Recorded data:
+ + +
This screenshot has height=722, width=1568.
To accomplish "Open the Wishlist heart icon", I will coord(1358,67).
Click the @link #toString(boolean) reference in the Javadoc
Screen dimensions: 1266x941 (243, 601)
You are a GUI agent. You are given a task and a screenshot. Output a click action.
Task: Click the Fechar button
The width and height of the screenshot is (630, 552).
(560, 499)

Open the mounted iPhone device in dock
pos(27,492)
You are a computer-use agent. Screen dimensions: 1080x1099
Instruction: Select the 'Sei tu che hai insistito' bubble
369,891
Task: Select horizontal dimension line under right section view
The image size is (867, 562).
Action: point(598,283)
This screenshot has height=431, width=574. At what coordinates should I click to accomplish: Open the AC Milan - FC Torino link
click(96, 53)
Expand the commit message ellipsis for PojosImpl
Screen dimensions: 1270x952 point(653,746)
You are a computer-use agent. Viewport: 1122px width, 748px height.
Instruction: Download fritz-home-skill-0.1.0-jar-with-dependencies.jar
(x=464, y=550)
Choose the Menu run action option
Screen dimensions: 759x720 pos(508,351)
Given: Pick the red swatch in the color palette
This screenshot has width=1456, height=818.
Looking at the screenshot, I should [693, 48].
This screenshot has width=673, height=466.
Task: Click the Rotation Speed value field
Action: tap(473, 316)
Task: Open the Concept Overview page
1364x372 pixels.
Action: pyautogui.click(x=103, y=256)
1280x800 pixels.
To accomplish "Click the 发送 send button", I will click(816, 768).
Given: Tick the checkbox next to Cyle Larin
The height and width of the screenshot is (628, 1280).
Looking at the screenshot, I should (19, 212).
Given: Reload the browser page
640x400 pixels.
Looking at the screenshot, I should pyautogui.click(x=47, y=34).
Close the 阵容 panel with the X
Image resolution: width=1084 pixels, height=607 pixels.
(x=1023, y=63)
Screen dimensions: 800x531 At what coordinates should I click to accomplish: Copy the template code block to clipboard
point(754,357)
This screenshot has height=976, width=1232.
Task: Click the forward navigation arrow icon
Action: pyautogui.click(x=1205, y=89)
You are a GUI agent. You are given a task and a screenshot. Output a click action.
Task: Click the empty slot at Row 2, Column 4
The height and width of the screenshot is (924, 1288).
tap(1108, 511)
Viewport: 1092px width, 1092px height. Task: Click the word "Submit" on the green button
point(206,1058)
+ + +
Starting with the line that holds "Expand the commit" and ending with the line that holds "Given: Reload the browser page", retype every line in the data above exactly, and nothing else.

Expand the commit message ellipsis for PojosImpl
Screen dimensions: 1270x952 point(653,746)
You are a computer-use agent. Viewport: 1122px width, 748px height.
Instruction: Download fritz-home-skill-0.1.0-jar-with-dependencies.jar
(x=464, y=550)
Choose the Menu run action option
Screen dimensions: 759x720 pos(508,351)
Given: Pick the red swatch in the color palette
This screenshot has width=1456, height=818.
Looking at the screenshot, I should [693, 48].
This screenshot has width=673, height=466.
Task: Click the Rotation Speed value field
Action: tap(473, 316)
Task: Open the Concept Overview page
1364x372 pixels.
Action: pyautogui.click(x=103, y=256)
1280x800 pixels.
To accomplish "Click the 发送 send button", I will click(816, 768).
Given: Tick the checkbox next to Cyle Larin
The height and width of the screenshot is (628, 1280).
Looking at the screenshot, I should (19, 212).
Given: Reload the browser page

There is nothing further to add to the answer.